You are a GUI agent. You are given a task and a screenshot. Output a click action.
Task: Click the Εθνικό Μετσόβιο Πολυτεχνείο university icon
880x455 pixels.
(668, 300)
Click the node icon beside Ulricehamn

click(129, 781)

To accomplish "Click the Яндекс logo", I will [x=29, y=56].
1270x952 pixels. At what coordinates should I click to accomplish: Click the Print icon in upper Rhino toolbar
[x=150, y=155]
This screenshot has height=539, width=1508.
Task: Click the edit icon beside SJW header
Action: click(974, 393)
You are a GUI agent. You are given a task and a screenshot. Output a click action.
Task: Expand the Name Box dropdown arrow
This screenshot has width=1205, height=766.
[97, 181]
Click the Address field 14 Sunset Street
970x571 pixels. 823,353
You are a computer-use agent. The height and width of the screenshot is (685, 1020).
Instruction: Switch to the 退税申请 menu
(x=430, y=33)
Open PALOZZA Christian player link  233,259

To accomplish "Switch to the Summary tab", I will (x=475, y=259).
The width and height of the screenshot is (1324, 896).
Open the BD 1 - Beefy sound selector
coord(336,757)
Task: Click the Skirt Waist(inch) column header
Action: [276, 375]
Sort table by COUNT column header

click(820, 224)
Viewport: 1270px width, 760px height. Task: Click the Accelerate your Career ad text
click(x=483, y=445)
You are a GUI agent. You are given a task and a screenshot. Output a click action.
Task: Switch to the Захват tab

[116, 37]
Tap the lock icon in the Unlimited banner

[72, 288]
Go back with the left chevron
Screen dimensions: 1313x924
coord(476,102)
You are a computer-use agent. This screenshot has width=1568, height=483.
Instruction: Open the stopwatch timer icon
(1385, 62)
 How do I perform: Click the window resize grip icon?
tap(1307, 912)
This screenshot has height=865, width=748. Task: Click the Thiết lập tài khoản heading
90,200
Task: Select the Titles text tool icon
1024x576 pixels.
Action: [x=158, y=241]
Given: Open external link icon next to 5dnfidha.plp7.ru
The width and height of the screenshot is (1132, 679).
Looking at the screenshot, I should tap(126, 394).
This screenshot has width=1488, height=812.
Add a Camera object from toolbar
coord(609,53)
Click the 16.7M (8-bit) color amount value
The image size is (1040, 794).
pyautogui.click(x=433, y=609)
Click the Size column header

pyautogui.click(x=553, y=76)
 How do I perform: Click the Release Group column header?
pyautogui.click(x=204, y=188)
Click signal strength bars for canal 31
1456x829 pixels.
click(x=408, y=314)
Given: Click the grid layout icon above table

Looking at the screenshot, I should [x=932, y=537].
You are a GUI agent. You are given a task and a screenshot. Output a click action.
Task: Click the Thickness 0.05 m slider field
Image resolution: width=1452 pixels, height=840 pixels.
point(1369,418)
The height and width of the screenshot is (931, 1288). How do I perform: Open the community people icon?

*EXERCISE AIM:*
Lay out the records above, from their first line through the line containing "Action: click(974, 393)", as a Markdown table with two columns, Row and Text. Give each line its own numbered row and skip blank lines.

*EXERCISE ANSWER:*
| Row | Text |
|---|---|
| 1 | You are a GUI agent. You are given a task and a screenshot. Output a click action. |
| 2 | Task: Click the Εθνικό Μετσόβιο Πολυτεχνείο university icon |
| 3 | 880x455 pixels. |
| 4 | (668, 300) |
| 5 | Click the node icon beside Ulricehamn |
| 6 | click(129, 781) |
| 7 | To accomplish "Click the Яндекс logo", I will [x=29, y=56]. |
| 8 | 1270x952 pixels. At what coordinates should I click to accomplish: Click the Print icon in upper Rhino toolbar |
| 9 | [x=150, y=155] |
| 10 | This screenshot has height=539, width=1508. |
| 11 | Task: Click the edit icon beside SJW header |
| 12 | Action: click(974, 393) |